Saturday, November 01, 2008
A Beautiful Day...
AUGUSTA, GA. - So this morning I demonstrated why I have a category of blog entry entitled "Stupid Wife Tricks." Because all day I was just a walking accident waiting to happen, as my mother would say. Except it did happen. Repeatedly.
First, I got up this morning, ran to the bank to deposit a check, and left my ATM card in the machine. Dang.
Then I ran home to make some breakfast, forgot about the bread in the oven, and didn't remember until the smoke alarm started going off. I ran into the kitchen, slipped on a wet spot on the floor, and skidded across the linoleum to a stop. It's a good thing I did because there was so much smoke in the room that if I'd walked in, I'd probably have passed out from lack of oxygen.
After that, I got a call from a woman who looked up online after finding my bank card in the ATM. Samantha Smith, I love you. She wouldn't take any money for the service she did by googling me and meeting me at the Wachovia with my card. "No, I just know how hard it is to get a new one. Those 10 days feel like forever," she said.
But meeting her made me late to meet a friend, who was nice enough to drive everyone to Kackleberry Farm. I ran out of the bathroom and tossed on my clothes when she came in, and exited in a hurry. "Did your mommy just get out of the shower?" she teased Emerson. Hey, you're lucky I didn't leave body parts behind.
Once there, we found out that they don't take check cards. Thank god we all had enough cash - but can I recommend that, since Queensboro National Bank & Trust is a sponsor - that they perhaps consider placing an ATM on the premises?
The first activity was a giant inflatable yellow pillow. It's like one of those kiddie jumping castles, but without walls - and it's enormous. Like the big kids we sometimes are, T.C. and I jumped up on the surface with the little kids (while the teens looked on in bemused embarassment for a while before deciding, as a group, that a short trial might have an acceptable level of coolness). And then I slipped on the side and did a sideways face-plant while trying to - oh, hell; I don't know what I was trying to do.

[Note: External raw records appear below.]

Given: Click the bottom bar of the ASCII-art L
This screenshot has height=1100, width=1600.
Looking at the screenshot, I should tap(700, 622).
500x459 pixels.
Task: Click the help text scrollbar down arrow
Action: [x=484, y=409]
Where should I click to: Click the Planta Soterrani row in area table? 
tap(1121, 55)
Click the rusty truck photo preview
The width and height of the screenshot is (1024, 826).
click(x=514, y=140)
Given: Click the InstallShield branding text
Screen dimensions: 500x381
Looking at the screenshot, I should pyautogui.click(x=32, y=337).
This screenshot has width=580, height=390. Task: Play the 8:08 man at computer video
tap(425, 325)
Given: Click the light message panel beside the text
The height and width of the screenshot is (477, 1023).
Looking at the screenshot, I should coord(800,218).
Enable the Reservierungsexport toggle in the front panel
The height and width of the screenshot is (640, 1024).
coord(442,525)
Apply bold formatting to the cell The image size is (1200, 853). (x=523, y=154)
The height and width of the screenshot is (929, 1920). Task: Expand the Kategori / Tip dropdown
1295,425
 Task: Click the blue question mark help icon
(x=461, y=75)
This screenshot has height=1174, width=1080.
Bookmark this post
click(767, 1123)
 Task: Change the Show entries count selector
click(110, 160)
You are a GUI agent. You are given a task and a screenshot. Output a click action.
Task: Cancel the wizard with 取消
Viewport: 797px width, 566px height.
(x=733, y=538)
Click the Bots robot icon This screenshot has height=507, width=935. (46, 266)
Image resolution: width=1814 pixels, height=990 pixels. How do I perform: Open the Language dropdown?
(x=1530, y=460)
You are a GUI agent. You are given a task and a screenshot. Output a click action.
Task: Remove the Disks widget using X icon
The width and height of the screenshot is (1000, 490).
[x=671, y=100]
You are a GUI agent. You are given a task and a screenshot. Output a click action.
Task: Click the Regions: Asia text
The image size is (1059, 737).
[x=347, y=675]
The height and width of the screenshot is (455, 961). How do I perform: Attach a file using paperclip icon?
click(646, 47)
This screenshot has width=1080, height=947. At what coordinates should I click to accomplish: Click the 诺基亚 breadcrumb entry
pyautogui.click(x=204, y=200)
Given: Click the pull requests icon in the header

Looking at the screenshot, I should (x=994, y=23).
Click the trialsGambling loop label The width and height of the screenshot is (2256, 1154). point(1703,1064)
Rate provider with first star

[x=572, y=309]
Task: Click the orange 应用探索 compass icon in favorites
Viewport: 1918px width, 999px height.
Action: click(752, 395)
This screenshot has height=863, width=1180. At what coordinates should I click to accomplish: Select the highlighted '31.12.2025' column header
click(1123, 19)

But I got back up laughing, and kept on jumping until Emmie was ready to move on to my next attempt to do bodily harm...
... something like this:
... or this:
But I got through the rest of the day almost without incident through the corn maze, the hay jump, the lassoing, the pig races, the petting zoo, the corn cob launcher, the sand pile, the swing set and even the random yellow jackets buzzing around our hot dogs.
We all did well, even when Emmie (who's just three years old) decided that she could not live without trying the zip line. I should have heeded the cosmic warning when - while running along with her to make sure she didn't fall off the zip line and hurt herself - I stepped in a hole and almost went flying off into yet another face plant. But that near escape only emboldened me. After Emmie rode the zip line about a dozen times, it was nearing time to go, but I wanted to ride their crazy-tall tunnel slide with Emmie before we left.
The force by which she had come careening out of the slide in the past didn't concern me. I'm much heavier, I reasoned, and thus the friction would be greater and slow us down. Plus, I'd plant my shoes against the sides if that theory was wrong.
It was all wrong. From the moment I gently pushed off the top I saw that this short ride would not end well. My shoes slid harmlessly, comically, against the slick interior. My 10% lycra pants did nothing to combat our slide of doom.
So this is how we would end, I thought. Nearly four years of worrying about the many things that could kill my child and at the end, it would be my rapidly descending ass.
We shot out of the slide with my legs at an odd angle from straining to slow our roll. I planted my feet as best I could and rolled with Emmie in my arms. No hard-boiled detective could have done any better to protect his charge. She hopped up, laughing, and ran off to climb the slide again. But the moment of impact shot through my leg like an explosion. I envisioned, along with the pain, that my leg was snapping mid-tibia. Human legs just don't bend like that. I came to a stop in the sand and stayed there.
"Are you alright?" a woman's voice called after a moment. Eyes closed against the sun and brain reeling with the weight of my own retardation, I raised my thumb in response. She chuckled. "We've got a mother down! Hurt mommy!"
Thanks, lady. I felt sand seeping through the waistband of my pants and into my underwear. That was as good a reason as any to sit up. I looked around. No one was particularly interested in my recreation of Joe Theismann's famously videotaped broken leg.
See it here... and cringe with me:
So I stood up... not so bad. Actually, it didn't hurt enough for me to worry about. So I took a step... and almost fell down again. It DID hurt. But it wasn't broken. I limped over to where T.C. stood.
"You okay?" she asked, amused.
I burst into laughter: "No, man! My leg freaking hurts!"
She nodded: "I saw you shoot out of the tube like a rocket. What were you thinking?"
"I was thinking, 'Oh, shit!'"
HEY NOW... you can't steal my "Stupid Penny Tricks."